At 1,875 words, “Cramming” is concise, as befits a polemic on compression. And then there’s that word cramming, from the Old English crammian, “to press something into something else.” So palpable, greedy, and carnal. It’s not when we’re in the mood for measurement but when we’re feeling recklessly indifferent to proportion and harmony that we cram things into our suitcases, our shoes, and our mouths. While the essay is in the slide-rule idiom of engineers, it also speaks to the gut. It’s a goad to biennial home-optimizing that recommends balling up more of your shit, stuffing it into an overfull closet. This is a useful reminder that even at the scale of microns—and now nanos—scientists are still beholden to the constraints of physical space, at least until the path of all reasonable men becomes the path of quantum.
And quantum is the point. As a field of inquiry, quantum—or AI, or the metaverse—might not be so driven by the rhythm of Moore’s law. If you need another reason to read “Cramming,” consider this: Its diktat might be coming to an end.
“MOORE’S LAW IS dead,” pronounced Jensen Huang, cofounder and CEO of Nvidia, in September, a few weeks before his company released its $1,600 RTX 4090 graphics card for gamers.
For technologists like Huang who have their sights set on the wonders of GPUs, the imperative to shrink transistors and reduce costs has given way to an ambition to conduct quantum experiments and increase performance in the metaverse without regard to size or price.
But the fact that Huang’s whole business model at Nvidia is still responsive to “Cramming,” nearly 50 years later, clinches the article’s status as the most influential essay of the 20th century. Lionel Trilling, sure, wrote “Authenticity and the Modern Unconscious” around the time of “Cramming,” and Wendell Berry’s “The Long-Legged House” is lovely. But did Trilling or Berry set the speedcore tempo for the global industry that animates the entire built universe?
In 2005, realizing they lacked an original copy of “Cramming,” Intel executives offered $10,000 on eBay for a mint copy of the relevant issue of Electronics. At last, an engineer in Surrey, UK, found one under his floorboards. The enchanted pages now sit in climate-controlled splendor in Intel’s museum—the tech world’s Book of Kells.
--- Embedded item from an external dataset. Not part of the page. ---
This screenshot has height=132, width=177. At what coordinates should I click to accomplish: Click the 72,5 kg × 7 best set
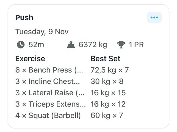point(110,70)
The last phase of Moore’s essay is a delight. Having delivered his whopping projection of 65,000 elements per chip—it’s now 11.8 billion—Moore finally drops a statement of the purest trust in technology: “I believe that such a large circuit can be built on a single wafer.” Who would want to contradict Moore’s idealism? Such expansive affirmations of belief, with a reference to a Communion-like wafer. No wonder “Cramming” anchors the liturgy of the semiconductor business. In science, laws obtain. In tech, it’s mostly faith.